*Extracted records*
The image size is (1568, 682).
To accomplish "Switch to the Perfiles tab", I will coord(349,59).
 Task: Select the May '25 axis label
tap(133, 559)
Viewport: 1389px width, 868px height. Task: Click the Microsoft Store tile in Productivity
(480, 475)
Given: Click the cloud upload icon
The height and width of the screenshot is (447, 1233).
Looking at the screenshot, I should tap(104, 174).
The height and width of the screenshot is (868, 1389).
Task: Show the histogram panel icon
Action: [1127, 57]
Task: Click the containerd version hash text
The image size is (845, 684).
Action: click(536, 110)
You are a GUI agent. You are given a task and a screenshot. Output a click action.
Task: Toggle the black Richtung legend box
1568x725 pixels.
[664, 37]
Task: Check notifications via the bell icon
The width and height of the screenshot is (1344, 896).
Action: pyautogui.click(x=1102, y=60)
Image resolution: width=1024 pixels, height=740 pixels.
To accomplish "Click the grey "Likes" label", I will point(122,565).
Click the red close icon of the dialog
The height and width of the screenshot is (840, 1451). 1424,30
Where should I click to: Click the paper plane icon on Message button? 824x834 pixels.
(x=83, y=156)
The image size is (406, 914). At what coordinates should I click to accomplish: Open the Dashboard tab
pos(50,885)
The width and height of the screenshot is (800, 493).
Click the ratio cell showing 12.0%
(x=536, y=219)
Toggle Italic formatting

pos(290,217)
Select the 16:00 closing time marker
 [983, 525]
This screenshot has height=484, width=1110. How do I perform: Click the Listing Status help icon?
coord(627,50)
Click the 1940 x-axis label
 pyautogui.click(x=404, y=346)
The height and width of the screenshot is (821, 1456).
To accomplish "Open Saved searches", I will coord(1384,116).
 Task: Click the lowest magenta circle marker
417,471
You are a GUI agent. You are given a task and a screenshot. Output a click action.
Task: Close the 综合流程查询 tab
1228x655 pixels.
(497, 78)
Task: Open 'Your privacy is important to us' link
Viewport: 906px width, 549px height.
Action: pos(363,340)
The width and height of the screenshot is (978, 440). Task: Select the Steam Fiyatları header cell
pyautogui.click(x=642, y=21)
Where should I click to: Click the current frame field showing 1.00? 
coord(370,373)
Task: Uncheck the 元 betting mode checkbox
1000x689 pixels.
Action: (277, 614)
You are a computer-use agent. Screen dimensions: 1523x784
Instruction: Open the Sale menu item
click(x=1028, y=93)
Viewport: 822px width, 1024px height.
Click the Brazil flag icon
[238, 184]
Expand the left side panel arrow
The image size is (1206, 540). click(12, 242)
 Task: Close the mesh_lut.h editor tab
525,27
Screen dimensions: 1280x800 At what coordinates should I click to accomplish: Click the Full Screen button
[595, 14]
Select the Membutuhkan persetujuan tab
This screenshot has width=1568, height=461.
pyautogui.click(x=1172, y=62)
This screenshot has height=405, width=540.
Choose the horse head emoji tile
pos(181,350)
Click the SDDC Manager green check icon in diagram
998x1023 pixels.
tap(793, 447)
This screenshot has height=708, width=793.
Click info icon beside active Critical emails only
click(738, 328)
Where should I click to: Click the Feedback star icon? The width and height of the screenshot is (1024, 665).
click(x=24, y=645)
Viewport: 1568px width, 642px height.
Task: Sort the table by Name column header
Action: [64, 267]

*What to do*
Starting with the first line of the records above, give back each line exactly until the line with "Given: Click the cloud upload icon" has been given as well.

*Reply*
The image size is (1568, 682).
To accomplish "Switch to the Perfiles tab", I will coord(349,59).
 Task: Select the May '25 axis label
tap(133, 559)
Viewport: 1389px width, 868px height. Task: Click the Microsoft Store tile in Productivity
(480, 475)
Given: Click the cloud upload icon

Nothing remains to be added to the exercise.